══ Information shown ══

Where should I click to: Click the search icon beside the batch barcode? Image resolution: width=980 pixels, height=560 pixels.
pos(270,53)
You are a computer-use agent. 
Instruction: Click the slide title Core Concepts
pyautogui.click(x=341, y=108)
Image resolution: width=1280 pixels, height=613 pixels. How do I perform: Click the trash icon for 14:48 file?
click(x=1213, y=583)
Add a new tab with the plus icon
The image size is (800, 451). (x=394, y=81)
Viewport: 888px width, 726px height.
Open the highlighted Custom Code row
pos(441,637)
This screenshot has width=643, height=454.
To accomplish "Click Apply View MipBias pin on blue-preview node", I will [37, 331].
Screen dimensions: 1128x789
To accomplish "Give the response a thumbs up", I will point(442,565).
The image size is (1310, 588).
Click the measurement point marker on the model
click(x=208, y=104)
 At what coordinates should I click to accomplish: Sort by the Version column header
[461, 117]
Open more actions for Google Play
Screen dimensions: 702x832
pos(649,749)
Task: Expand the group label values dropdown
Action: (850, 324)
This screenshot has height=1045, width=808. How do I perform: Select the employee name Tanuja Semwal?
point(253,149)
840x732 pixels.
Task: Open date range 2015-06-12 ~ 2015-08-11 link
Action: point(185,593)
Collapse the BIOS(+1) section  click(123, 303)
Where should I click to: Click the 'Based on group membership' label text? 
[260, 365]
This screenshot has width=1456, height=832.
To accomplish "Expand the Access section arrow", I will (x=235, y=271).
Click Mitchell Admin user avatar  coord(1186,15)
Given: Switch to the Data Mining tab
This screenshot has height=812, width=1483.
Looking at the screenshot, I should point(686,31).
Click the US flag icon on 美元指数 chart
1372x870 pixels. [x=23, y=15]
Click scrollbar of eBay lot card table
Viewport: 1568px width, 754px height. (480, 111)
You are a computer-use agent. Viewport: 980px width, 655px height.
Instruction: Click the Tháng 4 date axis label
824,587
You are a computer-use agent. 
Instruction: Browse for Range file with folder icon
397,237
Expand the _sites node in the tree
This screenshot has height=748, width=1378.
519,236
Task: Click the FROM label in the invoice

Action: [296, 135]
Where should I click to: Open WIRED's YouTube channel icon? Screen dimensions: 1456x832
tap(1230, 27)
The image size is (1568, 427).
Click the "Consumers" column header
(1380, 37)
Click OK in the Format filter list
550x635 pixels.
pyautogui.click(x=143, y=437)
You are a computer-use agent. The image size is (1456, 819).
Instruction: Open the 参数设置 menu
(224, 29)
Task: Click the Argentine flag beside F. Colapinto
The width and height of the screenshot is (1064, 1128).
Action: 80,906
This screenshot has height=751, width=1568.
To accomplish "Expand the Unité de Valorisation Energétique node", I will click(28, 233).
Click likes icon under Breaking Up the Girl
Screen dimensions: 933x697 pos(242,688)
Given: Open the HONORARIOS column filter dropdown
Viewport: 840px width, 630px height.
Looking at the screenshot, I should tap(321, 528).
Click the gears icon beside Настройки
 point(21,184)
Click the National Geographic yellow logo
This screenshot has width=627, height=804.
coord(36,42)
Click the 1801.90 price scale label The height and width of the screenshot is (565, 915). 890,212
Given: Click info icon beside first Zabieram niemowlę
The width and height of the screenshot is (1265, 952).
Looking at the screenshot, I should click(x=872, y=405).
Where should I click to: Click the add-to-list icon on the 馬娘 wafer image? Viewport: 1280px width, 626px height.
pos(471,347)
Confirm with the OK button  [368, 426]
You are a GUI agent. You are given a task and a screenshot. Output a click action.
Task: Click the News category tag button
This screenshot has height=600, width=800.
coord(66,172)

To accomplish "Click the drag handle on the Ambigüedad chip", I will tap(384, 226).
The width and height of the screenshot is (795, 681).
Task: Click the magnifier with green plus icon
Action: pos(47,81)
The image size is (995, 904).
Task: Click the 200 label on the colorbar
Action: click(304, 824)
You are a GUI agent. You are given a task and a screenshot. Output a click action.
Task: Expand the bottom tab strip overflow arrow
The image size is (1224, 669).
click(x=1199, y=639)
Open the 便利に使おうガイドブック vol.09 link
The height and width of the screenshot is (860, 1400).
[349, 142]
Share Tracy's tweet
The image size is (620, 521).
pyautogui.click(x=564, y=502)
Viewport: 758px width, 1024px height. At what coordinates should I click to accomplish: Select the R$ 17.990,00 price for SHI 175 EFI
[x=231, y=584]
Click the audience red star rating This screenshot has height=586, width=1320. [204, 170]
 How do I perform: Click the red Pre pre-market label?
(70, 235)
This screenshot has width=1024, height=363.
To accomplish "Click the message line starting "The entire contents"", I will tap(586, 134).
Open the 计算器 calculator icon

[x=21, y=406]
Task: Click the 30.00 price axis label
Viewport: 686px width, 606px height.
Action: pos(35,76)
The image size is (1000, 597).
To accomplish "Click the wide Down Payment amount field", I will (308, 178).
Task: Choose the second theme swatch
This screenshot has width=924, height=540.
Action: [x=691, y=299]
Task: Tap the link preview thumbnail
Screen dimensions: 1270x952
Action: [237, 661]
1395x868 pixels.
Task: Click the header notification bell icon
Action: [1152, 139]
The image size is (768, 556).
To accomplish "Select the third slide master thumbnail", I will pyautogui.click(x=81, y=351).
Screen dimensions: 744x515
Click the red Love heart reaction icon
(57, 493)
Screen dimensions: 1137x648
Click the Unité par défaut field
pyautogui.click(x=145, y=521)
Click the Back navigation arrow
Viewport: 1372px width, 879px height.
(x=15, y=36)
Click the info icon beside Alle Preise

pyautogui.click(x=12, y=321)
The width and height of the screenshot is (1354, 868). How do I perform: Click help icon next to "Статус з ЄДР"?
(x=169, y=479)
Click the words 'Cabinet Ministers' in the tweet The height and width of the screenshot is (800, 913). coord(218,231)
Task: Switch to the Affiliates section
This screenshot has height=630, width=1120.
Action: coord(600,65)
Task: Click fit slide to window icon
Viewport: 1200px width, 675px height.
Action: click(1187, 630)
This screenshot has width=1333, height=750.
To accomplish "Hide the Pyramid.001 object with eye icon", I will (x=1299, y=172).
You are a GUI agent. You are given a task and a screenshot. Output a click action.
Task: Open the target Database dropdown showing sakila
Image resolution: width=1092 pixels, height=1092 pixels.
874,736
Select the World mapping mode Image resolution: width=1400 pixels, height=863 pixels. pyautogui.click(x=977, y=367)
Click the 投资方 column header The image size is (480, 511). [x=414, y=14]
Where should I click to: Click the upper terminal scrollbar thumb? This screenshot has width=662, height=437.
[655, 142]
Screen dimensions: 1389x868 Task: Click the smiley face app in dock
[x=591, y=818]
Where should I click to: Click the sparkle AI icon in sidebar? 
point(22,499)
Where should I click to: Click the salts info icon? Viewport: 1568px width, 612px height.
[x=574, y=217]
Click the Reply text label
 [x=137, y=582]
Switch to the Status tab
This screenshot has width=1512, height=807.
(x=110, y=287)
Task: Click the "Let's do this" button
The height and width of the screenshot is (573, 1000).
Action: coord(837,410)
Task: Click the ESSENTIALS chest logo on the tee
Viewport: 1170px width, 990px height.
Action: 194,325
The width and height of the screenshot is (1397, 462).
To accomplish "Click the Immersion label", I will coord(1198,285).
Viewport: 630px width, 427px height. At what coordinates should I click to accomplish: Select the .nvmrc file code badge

═══

Problem
Only the lines above from the one with "This screenshot has height=630, width=1120." up to and including the one with "Click the 投资方" should be repeated, exactly as written.

Completed task
This screenshot has height=630, width=1120.
Action: coord(600,65)
Task: Click fit slide to window icon
Viewport: 1200px width, 675px height.
Action: click(1187, 630)
This screenshot has width=1333, height=750.
To accomplish "Hide the Pyramid.001 object with eye icon", I will (x=1299, y=172).
You are a GUI agent. You are given a task and a screenshot. Output a click action.
Task: Open the target Database dropdown showing sakila
Image resolution: width=1092 pixels, height=1092 pixels.
874,736
Select the World mapping mode Image resolution: width=1400 pixels, height=863 pixels. pyautogui.click(x=977, y=367)
Click the 投资方 column header The image size is (480, 511). [x=414, y=14]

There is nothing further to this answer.